The Company believes that, though total business risk elimination is not possible, it can be minimized by consistently developing and following the best practices of Corporate Governance. To this end, the Company focuses on developing and implementing higher standards of accountability to enable optimum returns to all stakeholders.

The Company communicates regularly with its shareholders through bulletins, presentations and meetings with analysts and investors.

Pursuant to the Securities and Exchange Board of India (Listing Obligations and Disclosure Requirements) Regulations, 2015 (hereinafter referred to as "SEBI Listing Regulations"), the Company has executed fresh Listing Agreements with the Stock Exchanges wherein its securities are listed.

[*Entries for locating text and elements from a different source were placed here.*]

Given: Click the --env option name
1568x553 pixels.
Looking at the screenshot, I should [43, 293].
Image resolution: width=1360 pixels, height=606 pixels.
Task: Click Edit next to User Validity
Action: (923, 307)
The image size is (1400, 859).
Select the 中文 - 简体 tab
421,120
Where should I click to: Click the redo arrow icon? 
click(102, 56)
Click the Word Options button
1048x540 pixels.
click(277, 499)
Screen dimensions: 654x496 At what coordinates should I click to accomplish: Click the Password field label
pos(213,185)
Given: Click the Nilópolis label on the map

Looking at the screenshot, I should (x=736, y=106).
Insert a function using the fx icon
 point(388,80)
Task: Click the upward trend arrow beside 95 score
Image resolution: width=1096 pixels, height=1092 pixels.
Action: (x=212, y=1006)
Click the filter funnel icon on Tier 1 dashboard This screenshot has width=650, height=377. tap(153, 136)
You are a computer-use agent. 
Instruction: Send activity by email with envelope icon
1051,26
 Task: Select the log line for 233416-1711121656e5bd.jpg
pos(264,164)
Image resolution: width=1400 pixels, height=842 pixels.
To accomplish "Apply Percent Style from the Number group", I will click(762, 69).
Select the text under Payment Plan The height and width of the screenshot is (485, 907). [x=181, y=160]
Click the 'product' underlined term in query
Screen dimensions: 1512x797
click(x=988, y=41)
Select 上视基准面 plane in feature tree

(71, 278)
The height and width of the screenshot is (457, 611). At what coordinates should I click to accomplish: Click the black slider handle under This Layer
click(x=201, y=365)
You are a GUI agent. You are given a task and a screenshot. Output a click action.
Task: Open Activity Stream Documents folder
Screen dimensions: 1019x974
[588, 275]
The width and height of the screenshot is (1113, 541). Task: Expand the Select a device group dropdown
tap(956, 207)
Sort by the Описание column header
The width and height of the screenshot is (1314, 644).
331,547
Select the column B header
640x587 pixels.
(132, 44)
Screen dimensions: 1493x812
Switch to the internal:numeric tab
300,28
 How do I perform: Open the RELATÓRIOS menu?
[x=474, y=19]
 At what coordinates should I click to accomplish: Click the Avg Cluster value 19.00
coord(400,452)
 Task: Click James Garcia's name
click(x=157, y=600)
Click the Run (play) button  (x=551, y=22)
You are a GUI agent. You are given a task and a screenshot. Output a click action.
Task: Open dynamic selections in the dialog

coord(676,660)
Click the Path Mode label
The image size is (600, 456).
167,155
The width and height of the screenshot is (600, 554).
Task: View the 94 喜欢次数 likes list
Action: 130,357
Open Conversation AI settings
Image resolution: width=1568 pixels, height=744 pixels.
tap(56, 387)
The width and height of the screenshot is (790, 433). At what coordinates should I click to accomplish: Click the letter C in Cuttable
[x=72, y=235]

The Company has adopted the requirements of Corporate Governance stipulated under Clause 49 of the erstwhile Listing Agreement as also those stipulated under the SEBI Listing Regulations.

2. BOARD OF DIRECTORS

As on March 31, 2016, the Company had ten directors. Of the ten Directors, one is an executive director and nine are non-executive directors. Three of the Company's directors are independent directors and one is a nominee of the Government of India.

The Chairman of the Company is a non-executive director (Independent Director), therefore, as per Regulation 17(1)(b) of the SEBI Listing Regulations, at least one-third of the Board should be independent directors. As on the date of this Report, the Board comprised of ten (10) directors out of which three (3) were independent directors thus falling below the stipulated requirement of having one third of the directors as independent directors. As reported to the Indian Stock Exchanges, in February 2002, when the Government of India transferred 2 5% of its stake in the Company to the Strategic Partner, a Shareholders Agreement and a Share Purchase Agreement were signed. The said agreements, inter alia, set forth the rights and obligations of the Strategic Partner and the Government of India (GoI) including appointment of directors on the Board of the Company. The relevant clauses from the agreements were incorporated in the Articles of Association of the Company. Under the Articles of Association and in accordance with the agreements referred above, the Board is to be comprised of 12 directors, four of which must be independent directors and the Government and the Strategic Partner are entitled to recommend two independent directors each. Two out of the three independent directors were recommended by the Strategic Partner and one independent director was recommended by the Government. Since June 2011, the Government is in the process of recommending the name of the other independent director. The Company has been vigorously pursuing the GoI time and again to recommend the name of one more independent director so as to fill in this vacancy. The GoI is still in the process of identifying a suitable name to recommend, hence, till such time as the recommendation of name of one more independent director is received from the Government and the Board appoints one more independent director, the Company would not be compliant with Regulation 17(1)(b) of the SEBI Listing Regulations i.e. to have one third of the directors as independent directors.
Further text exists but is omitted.